**Exercise task**
Rewrite every item below as a Markdown table with two columns, Row and Item line. Number each row, and leave out any blank lines.

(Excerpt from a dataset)

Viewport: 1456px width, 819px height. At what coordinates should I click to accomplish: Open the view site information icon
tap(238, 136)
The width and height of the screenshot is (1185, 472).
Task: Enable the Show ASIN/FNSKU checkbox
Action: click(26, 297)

**Solution**
| Row | Item line |
|---|---|
| 1 | Viewport: 1456px width, 819px height. At what coordinates should I click to accomplish: Open the view site information icon |
| 2 | tap(238, 136) |
| 3 | The width and height of the screenshot is (1185, 472). |
| 4 | Task: Enable the Show ASIN/FNSKU checkbox |
| 5 | Action: click(26, 297) |